(Beginning of Supplied information)

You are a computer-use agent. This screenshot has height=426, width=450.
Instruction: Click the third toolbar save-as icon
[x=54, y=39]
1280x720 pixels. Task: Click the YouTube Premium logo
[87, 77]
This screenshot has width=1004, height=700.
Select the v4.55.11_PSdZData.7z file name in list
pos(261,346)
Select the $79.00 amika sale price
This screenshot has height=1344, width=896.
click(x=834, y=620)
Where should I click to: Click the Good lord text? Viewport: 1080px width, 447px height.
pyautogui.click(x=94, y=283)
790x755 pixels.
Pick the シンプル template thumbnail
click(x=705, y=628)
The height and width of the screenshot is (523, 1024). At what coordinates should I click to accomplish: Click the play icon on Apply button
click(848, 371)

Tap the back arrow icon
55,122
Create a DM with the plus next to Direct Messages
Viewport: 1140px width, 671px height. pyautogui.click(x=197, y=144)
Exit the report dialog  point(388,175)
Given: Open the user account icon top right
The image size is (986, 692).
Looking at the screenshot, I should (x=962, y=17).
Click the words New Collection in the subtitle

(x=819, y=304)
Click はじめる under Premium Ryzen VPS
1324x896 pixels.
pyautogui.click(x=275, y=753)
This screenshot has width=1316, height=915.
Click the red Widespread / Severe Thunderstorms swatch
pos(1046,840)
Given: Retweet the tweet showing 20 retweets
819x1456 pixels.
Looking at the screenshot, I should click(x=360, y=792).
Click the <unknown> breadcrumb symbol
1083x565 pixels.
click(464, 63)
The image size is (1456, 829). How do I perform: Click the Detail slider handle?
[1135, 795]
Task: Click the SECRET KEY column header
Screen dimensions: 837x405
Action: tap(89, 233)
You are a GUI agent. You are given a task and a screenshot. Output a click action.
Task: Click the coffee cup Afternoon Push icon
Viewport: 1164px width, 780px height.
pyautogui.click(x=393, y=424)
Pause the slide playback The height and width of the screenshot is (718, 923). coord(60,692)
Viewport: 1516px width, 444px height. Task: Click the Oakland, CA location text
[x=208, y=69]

(End of Supplied information)

What is being asked
Retype the entries exactly; leave nothing out.

Answer
You are a computer-use agent. This screenshot has height=426, width=450.
Instruction: Click the third toolbar save-as icon
[x=54, y=39]
1280x720 pixels. Task: Click the YouTube Premium logo
[87, 77]
This screenshot has width=1004, height=700.
Select the v4.55.11_PSdZData.7z file name in list
pos(261,346)
Select the $79.00 amika sale price
This screenshot has height=1344, width=896.
click(x=834, y=620)
Where should I click to: Click the Good lord text? Viewport: 1080px width, 447px height.
pyautogui.click(x=94, y=283)
790x755 pixels.
Pick the シンプル template thumbnail
click(x=705, y=628)
The height and width of the screenshot is (523, 1024). At what coordinates should I click to accomplish: Click the play icon on Apply button
click(848, 371)

Tap the back arrow icon
55,122
Create a DM with the plus next to Direct Messages
Viewport: 1140px width, 671px height. pyautogui.click(x=197, y=144)
Exit the report dialog  point(388,175)
Given: Open the user account icon top right
The image size is (986, 692).
Looking at the screenshot, I should (x=962, y=17).
Click the words New Collection in the subtitle

(x=819, y=304)
Click はじめる under Premium Ryzen VPS
1324x896 pixels.
pyautogui.click(x=275, y=753)
This screenshot has width=1316, height=915.
Click the red Widespread / Severe Thunderstorms swatch
pos(1046,840)
Given: Retweet the tweet showing 20 retweets
819x1456 pixels.
Looking at the screenshot, I should click(x=360, y=792).
Click the <unknown> breadcrumb symbol
1083x565 pixels.
click(464, 63)
The image size is (1456, 829). How do I perform: Click the Detail slider handle?
[1135, 795]
Task: Click the SECRET KEY column header
Screen dimensions: 837x405
Action: tap(89, 233)
You are a GUI agent. You are given a task and a screenshot. Output a click action.
Task: Click the coffee cup Afternoon Push icon
Viewport: 1164px width, 780px height.
pyautogui.click(x=393, y=424)
Pause the slide playback The height and width of the screenshot is (718, 923). coord(60,692)
Viewport: 1516px width, 444px height. Task: Click the Oakland, CA location text
[x=208, y=69]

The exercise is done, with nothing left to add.